The drive ended in a visit to the old Burg, where the Hapsburg Kaisers dwelt when they visited their faithful imperial city. From its ramparts the incredible picturesqueness of Nuremberg best shows itself, and if one has any love for the distinctive quality of Teutonic architecture it is here that more than anywhere else one may feast it. The prospect of tower and spire and gable is of such a mediaeval richness, of such an abounding fulness, that all incidents are lost in it. The multitudinous roofs of red-brown tiles, blinking browsily from their low dormers, press upon one another in endless succession; they cluster together on a rise of ground and sink away where the street falls, but they nowhere disperse or scatter, and they end abruptly at the other rim of the city, beyond which looms the green country, merging in the remoter blue of misty uplands.

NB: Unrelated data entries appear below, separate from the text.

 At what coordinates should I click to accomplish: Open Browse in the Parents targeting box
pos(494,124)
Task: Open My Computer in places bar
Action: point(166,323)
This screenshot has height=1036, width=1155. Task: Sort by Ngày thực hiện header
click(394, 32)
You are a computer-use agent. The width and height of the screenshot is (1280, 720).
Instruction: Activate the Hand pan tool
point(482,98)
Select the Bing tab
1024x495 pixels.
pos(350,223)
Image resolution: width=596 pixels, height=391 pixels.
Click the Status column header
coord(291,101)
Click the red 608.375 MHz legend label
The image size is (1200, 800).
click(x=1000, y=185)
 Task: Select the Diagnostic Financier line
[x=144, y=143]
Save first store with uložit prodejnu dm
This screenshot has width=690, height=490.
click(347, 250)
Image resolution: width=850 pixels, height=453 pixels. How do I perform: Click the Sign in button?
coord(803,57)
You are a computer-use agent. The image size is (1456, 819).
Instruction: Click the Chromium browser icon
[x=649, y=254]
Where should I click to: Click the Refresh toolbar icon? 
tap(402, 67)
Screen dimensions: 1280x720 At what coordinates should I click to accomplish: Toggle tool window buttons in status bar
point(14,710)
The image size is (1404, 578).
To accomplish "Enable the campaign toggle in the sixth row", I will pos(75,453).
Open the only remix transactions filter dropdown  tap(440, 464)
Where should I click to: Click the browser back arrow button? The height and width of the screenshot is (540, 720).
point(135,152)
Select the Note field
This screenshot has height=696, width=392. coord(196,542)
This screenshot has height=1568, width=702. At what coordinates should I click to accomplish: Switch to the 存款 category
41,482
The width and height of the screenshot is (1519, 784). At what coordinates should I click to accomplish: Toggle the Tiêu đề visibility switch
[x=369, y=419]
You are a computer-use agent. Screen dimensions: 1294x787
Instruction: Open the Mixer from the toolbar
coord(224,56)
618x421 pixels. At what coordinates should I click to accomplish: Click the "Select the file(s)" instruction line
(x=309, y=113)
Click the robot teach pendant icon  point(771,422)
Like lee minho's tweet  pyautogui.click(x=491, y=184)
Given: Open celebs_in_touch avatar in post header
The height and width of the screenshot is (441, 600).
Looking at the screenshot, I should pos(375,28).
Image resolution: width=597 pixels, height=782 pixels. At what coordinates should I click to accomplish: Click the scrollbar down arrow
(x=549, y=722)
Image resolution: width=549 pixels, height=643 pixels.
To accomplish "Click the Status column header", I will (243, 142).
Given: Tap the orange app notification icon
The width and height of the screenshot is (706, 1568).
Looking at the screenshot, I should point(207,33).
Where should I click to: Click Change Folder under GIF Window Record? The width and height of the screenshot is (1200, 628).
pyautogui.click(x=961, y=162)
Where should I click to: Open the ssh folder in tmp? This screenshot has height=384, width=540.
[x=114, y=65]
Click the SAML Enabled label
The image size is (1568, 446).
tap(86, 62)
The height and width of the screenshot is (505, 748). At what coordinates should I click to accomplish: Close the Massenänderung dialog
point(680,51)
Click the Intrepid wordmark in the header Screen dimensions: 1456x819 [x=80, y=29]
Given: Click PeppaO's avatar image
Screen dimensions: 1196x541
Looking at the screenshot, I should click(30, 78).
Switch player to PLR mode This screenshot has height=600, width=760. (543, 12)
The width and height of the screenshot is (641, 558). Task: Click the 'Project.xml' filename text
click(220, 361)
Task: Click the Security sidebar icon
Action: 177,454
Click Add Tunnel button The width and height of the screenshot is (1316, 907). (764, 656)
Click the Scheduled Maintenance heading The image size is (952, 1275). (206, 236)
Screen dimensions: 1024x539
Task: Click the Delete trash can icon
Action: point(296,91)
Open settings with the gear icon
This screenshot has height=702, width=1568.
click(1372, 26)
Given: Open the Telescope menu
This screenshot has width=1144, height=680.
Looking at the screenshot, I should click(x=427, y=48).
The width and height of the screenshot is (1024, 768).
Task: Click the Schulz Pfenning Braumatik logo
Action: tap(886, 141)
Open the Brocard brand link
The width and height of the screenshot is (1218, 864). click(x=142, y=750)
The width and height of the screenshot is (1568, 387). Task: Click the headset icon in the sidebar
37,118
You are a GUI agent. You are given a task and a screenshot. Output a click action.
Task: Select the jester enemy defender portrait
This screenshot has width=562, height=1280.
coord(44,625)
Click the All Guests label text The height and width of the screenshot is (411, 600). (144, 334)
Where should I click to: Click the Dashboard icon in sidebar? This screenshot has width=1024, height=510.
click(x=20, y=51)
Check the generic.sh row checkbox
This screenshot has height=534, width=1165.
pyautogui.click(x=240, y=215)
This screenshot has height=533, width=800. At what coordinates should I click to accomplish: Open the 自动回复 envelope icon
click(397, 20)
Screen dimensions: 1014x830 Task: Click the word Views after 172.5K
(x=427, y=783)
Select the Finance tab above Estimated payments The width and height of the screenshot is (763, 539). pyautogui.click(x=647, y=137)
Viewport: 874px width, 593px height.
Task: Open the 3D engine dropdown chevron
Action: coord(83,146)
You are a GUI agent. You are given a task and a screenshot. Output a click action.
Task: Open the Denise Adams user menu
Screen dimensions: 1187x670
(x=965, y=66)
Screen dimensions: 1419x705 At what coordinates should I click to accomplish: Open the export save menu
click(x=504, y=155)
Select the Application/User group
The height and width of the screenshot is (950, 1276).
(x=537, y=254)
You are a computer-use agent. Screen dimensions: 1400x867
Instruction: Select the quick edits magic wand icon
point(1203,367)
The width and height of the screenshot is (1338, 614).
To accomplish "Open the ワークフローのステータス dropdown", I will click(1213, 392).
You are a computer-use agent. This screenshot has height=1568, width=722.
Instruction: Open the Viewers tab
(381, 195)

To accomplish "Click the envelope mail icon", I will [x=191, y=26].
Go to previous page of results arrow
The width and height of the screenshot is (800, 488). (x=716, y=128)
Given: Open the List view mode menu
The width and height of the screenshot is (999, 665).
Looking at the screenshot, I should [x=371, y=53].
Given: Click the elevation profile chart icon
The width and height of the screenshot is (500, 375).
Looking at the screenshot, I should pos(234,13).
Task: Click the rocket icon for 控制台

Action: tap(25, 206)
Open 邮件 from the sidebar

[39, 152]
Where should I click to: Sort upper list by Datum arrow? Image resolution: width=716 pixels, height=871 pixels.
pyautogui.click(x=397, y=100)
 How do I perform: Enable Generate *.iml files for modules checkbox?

A pretty young girl waited at the door of the tower for the visitors to gather in sufficient number, and then led them through the terrible museum, discanting in the same gay voice and with the same smiling air on all the murderous engines and implements of torture. First in German and then in English she explained the fearful uses of the Iron Maiden, she winningly illustrated the action of the racks and wheels on which men had been stretched and broken, and she sweetly vaunted a sword which had beheaded eight hundred persons. When she took the established fee from March she suggested, with a demure glance, "And what more you please for saying it in English."